After the agreement between Suzuki and JGR was signed to back the 450 effort, Suzuki Japan asked JGR if they had any interest in running the 250 program as well. JGR said they had room in their semi for one 250 rider on each coast. Suzuki agreed to the terms. The JGR 250 East/West would be the first full-blown, factory-backed Suzuki 250 effort since 2009 (with Ryan Dungey and Cole Seely). Suzuki Japan, Yoshimura and RG3 Suspension would back the 250 effort 100 percent. That meant JGRMX was able to take a step back from having to develop the engines and suspension. JGR signed Phil Nicoletti and Matt Biceglia for the 250 class. Nicoletti made it through the first six 250 West rounds before breaking his ankle, while Bisclegia never made it to the starting line because of a series of injuries.

Phil Nicoletti has been with the JGRMX team for a very long time, and in recent years has contributed a lot as a test rider.

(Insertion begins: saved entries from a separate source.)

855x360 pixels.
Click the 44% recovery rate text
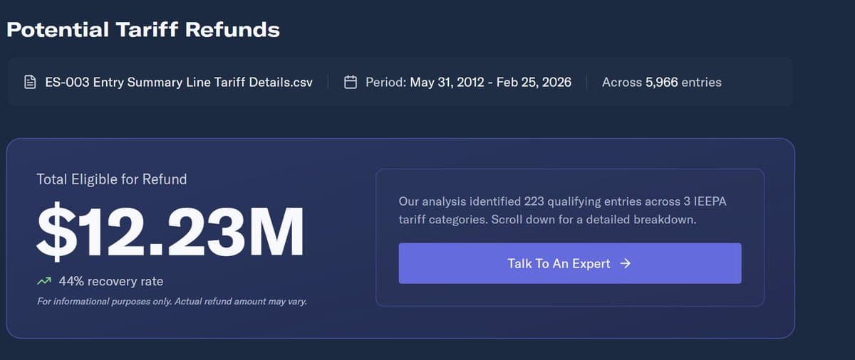coord(110,282)
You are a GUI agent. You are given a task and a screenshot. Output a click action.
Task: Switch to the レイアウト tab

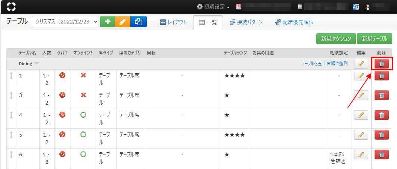coord(173,22)
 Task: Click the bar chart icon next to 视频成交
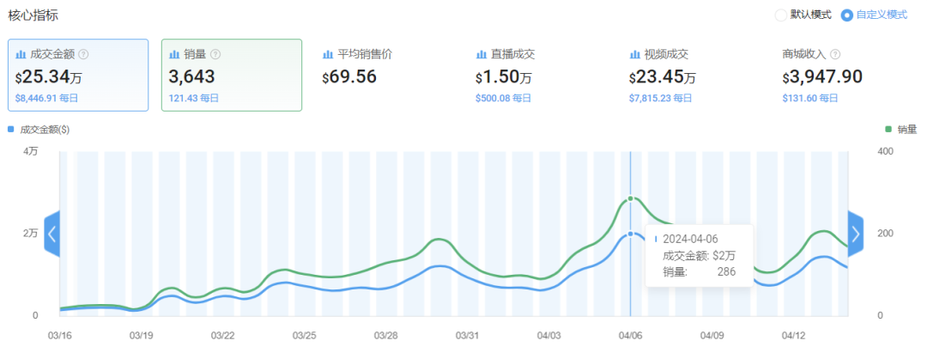tap(635, 54)
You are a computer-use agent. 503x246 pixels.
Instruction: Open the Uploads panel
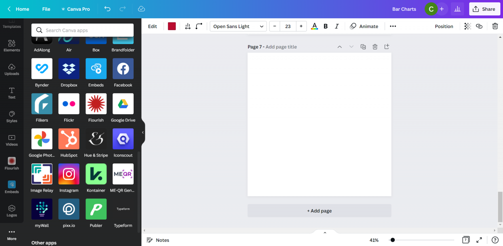coord(12,69)
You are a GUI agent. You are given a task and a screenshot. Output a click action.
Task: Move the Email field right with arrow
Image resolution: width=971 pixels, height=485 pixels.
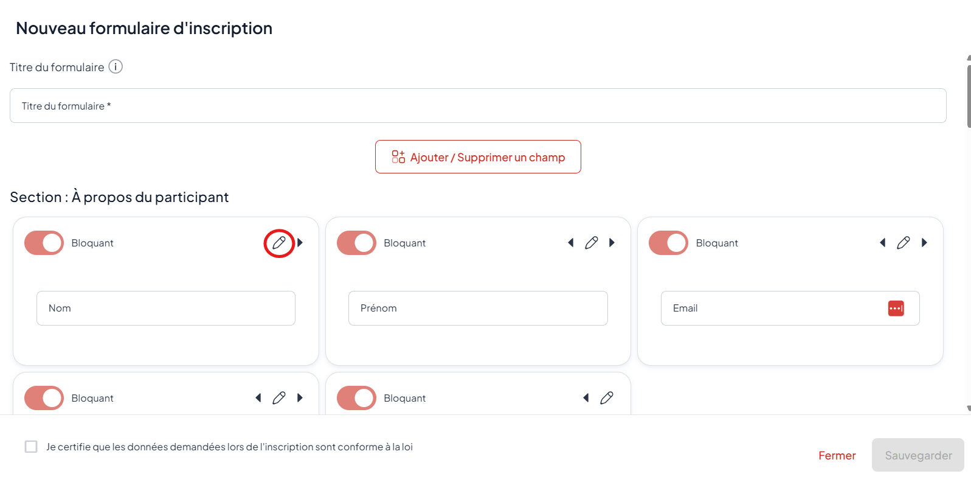[x=924, y=243]
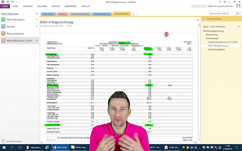Click the MeisterBusiness GmbH notebook icon
Screen dimensions: 242x151
[4, 41]
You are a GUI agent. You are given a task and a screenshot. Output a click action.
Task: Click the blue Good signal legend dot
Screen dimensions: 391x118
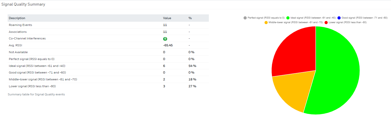click(339, 18)
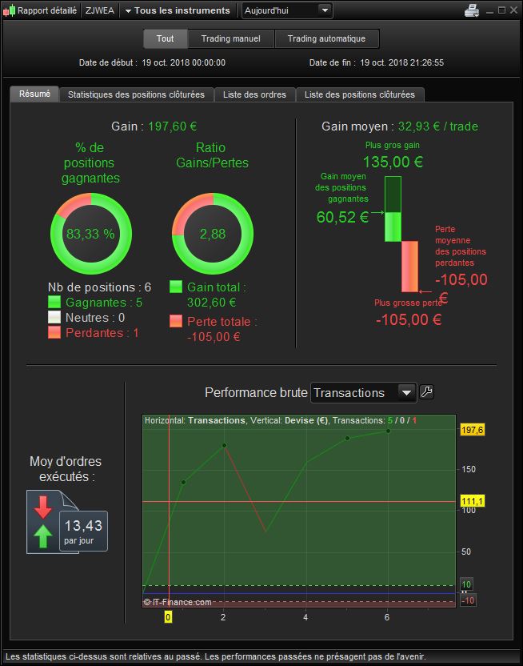Click the ZJWEA account label
Screen dimensions: 523x666
pos(100,10)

Phil is uniquely capable of communicating what he is feeling to the technicians. Good test riders are surprisingly hard to find, especially at the professional level. Phil spent a lot of his time making things easier for Justin Barcia and Weston Peick. Phil also functioned as JGR’s in-house fill-in rider for the 450 class.

“AFTER PHIL DISLOCATED HIS ANKLE AT THE DALLAS SUPERCROSS, MXA CONNECTED WITH JEREMY ALBRECHT AND VOLUNTEERED TO MAKE  SURE THAT NOTHING GOT RUSTY ON PHIL’S FULL-FACTORY RM-Z250 WHILE HE HEALED UP.”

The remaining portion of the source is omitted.